Another great example of collaboration comes from our astrophysics and mathematics centers, where we teamed up with machine learning researchers to build CosmoBench — a set of apples-to-apples tests that compare machine learning and physics-based methods on key cosmology problems. CosmoBench has been accepted for presentation at NeurIPS, a leading international AI conference.

AI has many uses in science beyond this. The machine learning that I use for my cosmological simulations is a form of AI, where we use it to speed up modeling, learn how to undo the evolution of the universe and obtain more precise scientific results.

Finally, please expand on the importance of collaboration in your work.

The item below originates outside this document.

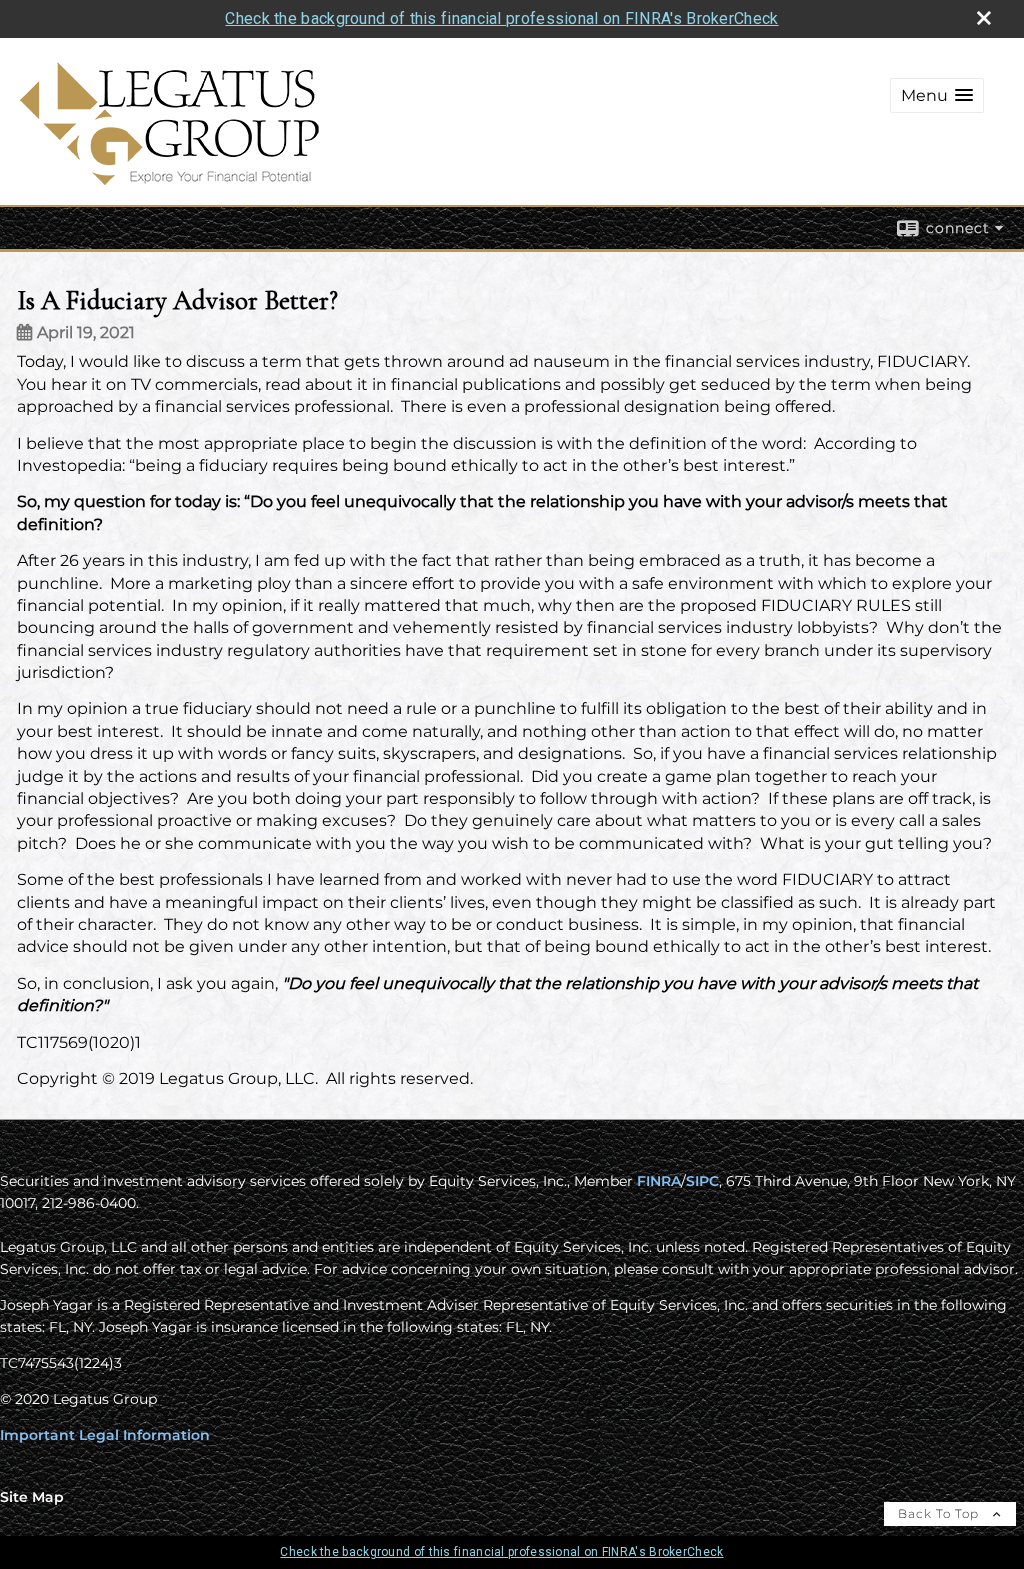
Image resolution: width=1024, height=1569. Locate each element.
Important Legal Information (105, 1435)
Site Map (32, 1497)
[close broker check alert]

Collaboration is how we turn many partial views and skill sets into one reliable picture of the universe. In practice, that means physicists, data scientists and software engineers designing models together, stress-testing each other’s work and assumptions, and sharing tools so our results can be checked and reused.

It also means being open to other ways of working and seeing the world. I’ve been fortunate to have the chance to travel to do research throughout my career — for example, as an undergraduate in London, I had a summer research visit at the Massachusetts Institute of Technology (MIT), and as a Ph.D. student in the U.S., I did a research visit to Tokyo. Those visiting scholar opportunities gave me a chance to observe other scientific cultures and ways of thinking about the problems I work on day by day.

The Flatiron Institute acts as a hub, attracting many leading national and international researchers, so new ideas and conversations often come to you. I’d encourage anyone in any scientific field to look for chances to learn from as many people as possible; that is one the surest paths to being a top scientist.